Come Monterossi, il personaggio al centro dell’omonima serie appena arrivata su Amazon Prime Video. Un insolito poliziesco che sembra cucito su misura sull’attore ‘che mette d’accordo tutti’. Lo abbiamo incontrato

Fabrizio Bentivoglio in ‘Monterossi – La serie’

Foto: Andrea Miconi/Amazon Studios

Fabrizio Bentivoglio e Carlo Monterossi si conoscono ormai quattro anni fa. E si piacciono subito. Monterossi è un tipo strambo, metà autore televisivo e metà detective improvvisato: difficile non provare simpatia per uno che demolisce il proprio ego anziché battersi i pugni sul petto. Goffo, innamorato come un ragazzino, inguaiato in un giallo che lo costringe all’avventura quando avrebbe preferito solo mettere su un vinile di Bob Dylan. Bentivoglio invece, be’: Bentivoglio è Bentivoglio. Sta bene su tutto, specialmente dove non te l’aspetti. Per esempio su Amazon Prime Video, protagonista di una nuova serie in 6 episodi che è una specie di crime dell’assurdo con un’ironia imbranata: parte un colpo di pistola, ma nel dubbio scoppia pure una risata.
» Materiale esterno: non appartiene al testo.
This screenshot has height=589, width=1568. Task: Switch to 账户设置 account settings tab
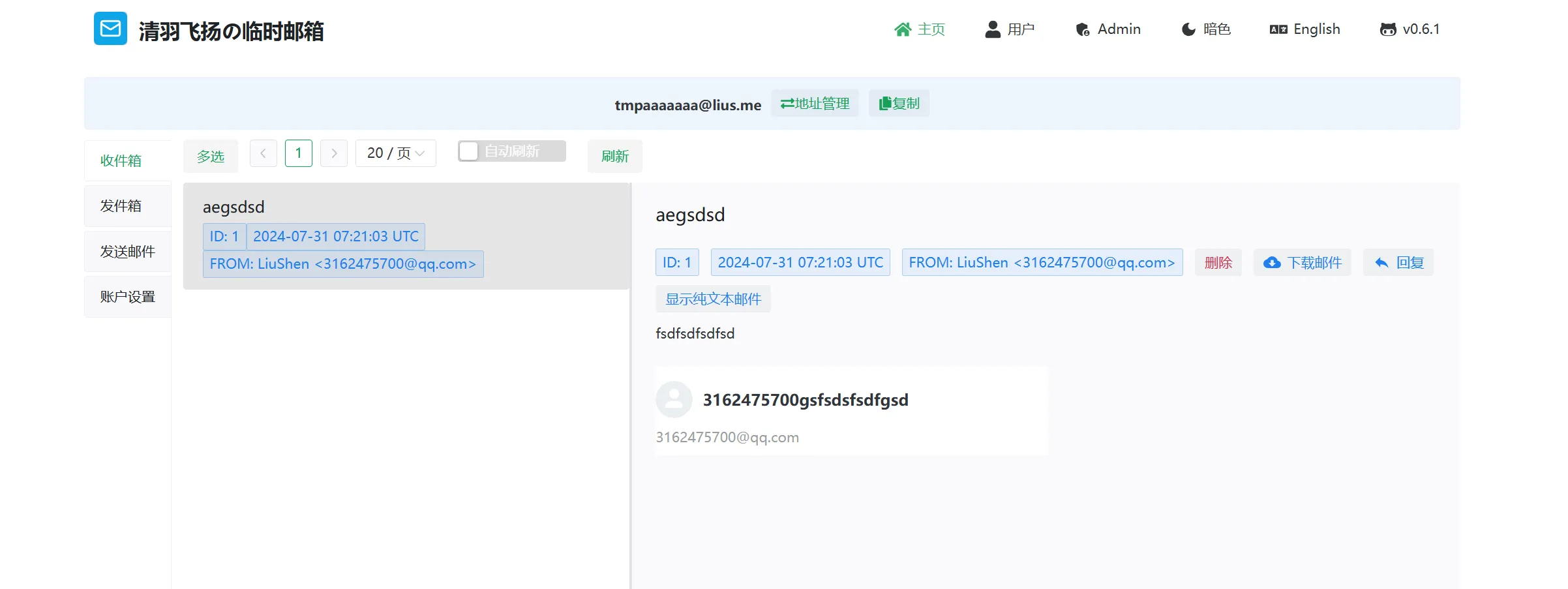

D’altronde, ve ne accorgerete, tutto ruota attorno a due parole: dito e culo. Ecco: ora immaginate Bentivoglio che le combina insieme, e il ritratto di Monterossi è fatto.

«Fino a poco fa il termine piattaforma ci faceva pensare solo all’estrazione di petrolio in mezzo al mare», mi dice alla vigilia dell’uscita. E sì, è un po’ quello che ci stiamo chiedendo tutti, che effetto faccia a un veterano come lui mettersi in gioco e prendere parte a questo cambiamento. «Dici che funziona?», mi chiede, quasi rigirandomi la domanda. Perché una cosa è certa: l’idea che la serie venga vista ovunque e in simultanea lo stuzzica parecchio. Fosse anche solo perché “il buon Monterossi”, come lo chiama lui, sta simpatico pure a Bentivoglio.

Di’ la verità, ti sei fatto convincere subito? O hai opposto resistenza come il tuo Monterossi?
No no, anzi! Devo dire che fin dalla prima lettura dei libri mi ha fatto subito simpatia, il buon Monterossi. Con la pandemia di mezzo abbiamo aspettato e rimuginato molto. Finché non è sgorgato tutto in modo naturale.

In questi giorni hai ricordato di quando Mastroianni ti raccomandò di non metterti a fare la tv. Era il 1993: faceva paura, eh?
Va detto che molto era già successo, in quegli anni. Però eravamo ancora freschi di Fellini che filmava una troupe cinematografica circondata dagli indiani con le antenne televisive. Eravamo ancora meravigliati, ma proprio tanto, quando improvvisamente partiva uno spot pubblicitario nel bel mezzo di un film. Sembrava una roba di lesa maestà, nessuno avrebbe mai pensato che saremmo arrivati a questo. Erano ancora anni in cui la televisione, da chi faceva cinema, veniva vista quasi come un nemico.

Oggi avete ufficialmente fatto amicizia?
Diciamo di sì. Ma ci sarebbe anche da fare un distinguo tra fiction e ospitate televisive, che da una parte sono ancora più imbarazzanti.

Sì? Quando fai un passaggio nei salotti televisivi sembri sempre divertito.
Perché ho imparato con gli anni. Da giovane ero molto più contratto e refrattario. Sai, quando poi lo fai per qualcosa di cui sei contento e che pensi sia venuta bene…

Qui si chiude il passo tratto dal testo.